> Required task
Put every line of the material below into a numbered list, omitting any blank lines.

> Data provided
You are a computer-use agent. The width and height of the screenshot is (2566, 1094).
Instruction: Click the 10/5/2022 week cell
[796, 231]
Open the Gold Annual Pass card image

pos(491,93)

> The answer
1. You are a computer-use agent. The width and height of the screenshot is (2566, 1094).
2. Instruction: Click the 10/5/2022 week cell
3. [796, 231]
4. Open the Gold Annual Pass card image
5. pos(491,93)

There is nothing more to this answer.